I saw six ladies' hats trimmed with dead birds. Fastened on sidewise,
head downward, on one was a magnificent scarlet tanager, his body half
concealed by folds of tulle, his fixed eye staring into vacancy. On
another was the head and breast of a beautiful yellow-hammer; it was
surmounted by the tall sweeping plumes of the egret, which this bird
produces only at breeding time. Oh, how much joy and beauty the world
had lost by that cruel deed! A third hat had two song sparrows
imprisoned in meshes of star-studded lace. Their blithesome carol had
been rudely silenced, their cheer to the world cut short, simply that
they might be used for hat trimming. Of the remaining ones some were
as yet unknown to me, but my mother, who had an extensive acquaintance
with foreign birds, said that in that strange murderous mixture of
millinery, far-away Australia had furnished the filmy feathers of the
lyre bird which swept upward from a knot of ribbons, and that the
forests of Germany had contributed the pretty green linnet.
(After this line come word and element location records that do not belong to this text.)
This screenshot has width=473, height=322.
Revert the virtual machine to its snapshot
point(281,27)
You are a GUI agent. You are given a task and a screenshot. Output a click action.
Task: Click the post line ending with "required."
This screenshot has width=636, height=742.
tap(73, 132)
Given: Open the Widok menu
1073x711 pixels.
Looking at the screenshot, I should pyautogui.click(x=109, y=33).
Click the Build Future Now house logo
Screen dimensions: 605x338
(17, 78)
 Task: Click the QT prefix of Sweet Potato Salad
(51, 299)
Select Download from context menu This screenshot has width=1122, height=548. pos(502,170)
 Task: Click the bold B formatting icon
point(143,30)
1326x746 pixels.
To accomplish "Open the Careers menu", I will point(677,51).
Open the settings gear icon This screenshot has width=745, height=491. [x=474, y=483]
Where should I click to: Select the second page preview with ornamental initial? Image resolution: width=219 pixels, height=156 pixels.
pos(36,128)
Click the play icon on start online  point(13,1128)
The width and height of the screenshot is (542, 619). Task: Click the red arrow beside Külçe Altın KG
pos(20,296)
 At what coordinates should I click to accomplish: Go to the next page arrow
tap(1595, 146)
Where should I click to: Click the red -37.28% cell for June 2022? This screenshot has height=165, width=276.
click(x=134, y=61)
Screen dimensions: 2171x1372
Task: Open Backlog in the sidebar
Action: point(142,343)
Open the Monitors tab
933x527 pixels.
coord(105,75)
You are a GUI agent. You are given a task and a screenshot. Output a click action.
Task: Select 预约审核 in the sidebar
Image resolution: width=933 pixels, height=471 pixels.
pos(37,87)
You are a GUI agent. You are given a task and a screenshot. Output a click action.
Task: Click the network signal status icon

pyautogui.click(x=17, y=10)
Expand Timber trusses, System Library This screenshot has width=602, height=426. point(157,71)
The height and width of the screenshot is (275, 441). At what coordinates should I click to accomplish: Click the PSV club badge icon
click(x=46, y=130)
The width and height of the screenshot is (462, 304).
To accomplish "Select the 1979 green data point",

Dove's
wings and the rosy breast of the grosbeak completed the barbarous
display.

How my heart sickened as I gazed at these pleasant, refined,
soft-voiced women flaunting the trophies of their cruelty in the
beautiful sunlight.

Had they no compassion for the feathered mother who had been robbed of
her young for the sake of a hat?

"Oh, how can they do such dreadful, such wicked things!" I moaned. My
mother heard my lament and signaled for us to come up where she was
perching.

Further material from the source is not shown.